# Given information

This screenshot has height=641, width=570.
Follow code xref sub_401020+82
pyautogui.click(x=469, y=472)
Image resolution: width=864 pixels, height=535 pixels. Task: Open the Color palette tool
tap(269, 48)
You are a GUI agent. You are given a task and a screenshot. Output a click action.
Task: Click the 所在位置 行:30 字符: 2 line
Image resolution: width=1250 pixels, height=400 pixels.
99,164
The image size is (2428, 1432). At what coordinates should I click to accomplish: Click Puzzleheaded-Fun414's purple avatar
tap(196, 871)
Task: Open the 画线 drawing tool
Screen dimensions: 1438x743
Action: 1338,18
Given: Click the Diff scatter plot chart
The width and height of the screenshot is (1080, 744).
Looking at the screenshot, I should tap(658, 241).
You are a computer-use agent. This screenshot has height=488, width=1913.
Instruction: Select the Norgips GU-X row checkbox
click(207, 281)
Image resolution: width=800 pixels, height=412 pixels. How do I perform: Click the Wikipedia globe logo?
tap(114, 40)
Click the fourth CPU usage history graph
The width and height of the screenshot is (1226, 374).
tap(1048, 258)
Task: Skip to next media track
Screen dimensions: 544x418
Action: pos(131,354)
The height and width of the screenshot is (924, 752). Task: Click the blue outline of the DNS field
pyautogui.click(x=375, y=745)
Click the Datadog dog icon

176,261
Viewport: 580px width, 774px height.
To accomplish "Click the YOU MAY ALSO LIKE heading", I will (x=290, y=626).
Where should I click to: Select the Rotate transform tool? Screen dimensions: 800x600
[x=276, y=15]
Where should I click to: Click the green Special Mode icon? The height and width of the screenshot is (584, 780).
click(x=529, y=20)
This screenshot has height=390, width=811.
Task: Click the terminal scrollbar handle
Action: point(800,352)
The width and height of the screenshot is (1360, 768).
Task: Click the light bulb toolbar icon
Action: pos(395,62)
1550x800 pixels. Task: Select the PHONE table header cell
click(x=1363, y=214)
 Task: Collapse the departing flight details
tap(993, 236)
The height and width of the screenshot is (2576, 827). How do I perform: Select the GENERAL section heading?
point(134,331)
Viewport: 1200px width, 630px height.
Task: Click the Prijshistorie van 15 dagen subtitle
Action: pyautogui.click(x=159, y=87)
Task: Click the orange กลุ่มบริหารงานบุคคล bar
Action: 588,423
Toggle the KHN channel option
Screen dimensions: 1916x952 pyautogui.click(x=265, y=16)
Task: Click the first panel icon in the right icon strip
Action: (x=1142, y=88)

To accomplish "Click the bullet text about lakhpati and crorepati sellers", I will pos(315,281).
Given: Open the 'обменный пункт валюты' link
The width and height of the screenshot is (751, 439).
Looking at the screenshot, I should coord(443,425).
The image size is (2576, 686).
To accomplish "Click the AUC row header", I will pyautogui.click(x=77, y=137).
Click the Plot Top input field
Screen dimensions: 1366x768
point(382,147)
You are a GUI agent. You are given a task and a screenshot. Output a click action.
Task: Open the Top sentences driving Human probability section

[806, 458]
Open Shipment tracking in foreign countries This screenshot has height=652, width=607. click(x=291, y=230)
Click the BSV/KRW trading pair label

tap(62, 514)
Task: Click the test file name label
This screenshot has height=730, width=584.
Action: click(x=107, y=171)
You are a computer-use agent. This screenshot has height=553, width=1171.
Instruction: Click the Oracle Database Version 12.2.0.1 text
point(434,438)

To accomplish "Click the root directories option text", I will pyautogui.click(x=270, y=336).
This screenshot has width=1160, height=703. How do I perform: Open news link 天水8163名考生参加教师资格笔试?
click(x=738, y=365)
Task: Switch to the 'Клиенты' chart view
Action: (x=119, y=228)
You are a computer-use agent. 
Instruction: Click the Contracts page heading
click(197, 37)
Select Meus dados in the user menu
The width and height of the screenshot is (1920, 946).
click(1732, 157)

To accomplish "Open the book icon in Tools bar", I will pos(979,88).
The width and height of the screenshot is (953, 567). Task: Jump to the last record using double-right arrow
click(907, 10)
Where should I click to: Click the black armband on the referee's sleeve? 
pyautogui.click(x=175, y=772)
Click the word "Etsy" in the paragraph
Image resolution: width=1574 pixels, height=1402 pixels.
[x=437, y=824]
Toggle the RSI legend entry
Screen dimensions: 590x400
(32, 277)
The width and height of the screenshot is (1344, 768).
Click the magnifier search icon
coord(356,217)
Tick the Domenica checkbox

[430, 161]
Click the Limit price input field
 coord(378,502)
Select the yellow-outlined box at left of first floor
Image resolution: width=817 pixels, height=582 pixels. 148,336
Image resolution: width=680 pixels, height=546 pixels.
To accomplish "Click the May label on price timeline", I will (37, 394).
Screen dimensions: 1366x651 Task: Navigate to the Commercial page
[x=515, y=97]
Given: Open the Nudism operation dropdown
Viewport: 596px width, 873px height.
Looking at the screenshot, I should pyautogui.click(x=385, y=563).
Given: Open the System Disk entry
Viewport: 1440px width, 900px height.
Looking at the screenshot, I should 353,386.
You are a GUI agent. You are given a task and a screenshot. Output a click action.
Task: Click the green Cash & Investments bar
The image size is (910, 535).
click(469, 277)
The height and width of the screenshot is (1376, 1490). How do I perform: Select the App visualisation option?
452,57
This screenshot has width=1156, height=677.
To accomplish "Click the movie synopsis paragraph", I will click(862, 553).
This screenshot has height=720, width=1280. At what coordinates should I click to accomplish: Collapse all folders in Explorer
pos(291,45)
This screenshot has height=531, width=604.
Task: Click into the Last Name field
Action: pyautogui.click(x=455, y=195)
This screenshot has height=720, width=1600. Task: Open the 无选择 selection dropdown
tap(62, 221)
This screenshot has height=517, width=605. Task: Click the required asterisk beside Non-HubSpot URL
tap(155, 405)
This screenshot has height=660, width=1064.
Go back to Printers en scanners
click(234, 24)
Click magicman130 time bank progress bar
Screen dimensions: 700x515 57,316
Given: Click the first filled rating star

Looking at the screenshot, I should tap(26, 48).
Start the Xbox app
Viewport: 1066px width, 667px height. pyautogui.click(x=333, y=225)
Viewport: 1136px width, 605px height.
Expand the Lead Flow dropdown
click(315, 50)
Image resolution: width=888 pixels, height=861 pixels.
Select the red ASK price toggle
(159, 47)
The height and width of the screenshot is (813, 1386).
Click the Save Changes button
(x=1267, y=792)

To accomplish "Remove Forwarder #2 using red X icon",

# The task
Among the records above, find the lines that contain "computer" and copy every one.

# Answer section
You are a computer-use agent. This screenshot has height=488, width=1913.
You are a computer-use agent. This screenshot has height=553, width=1171.
You are a computer-use agent. 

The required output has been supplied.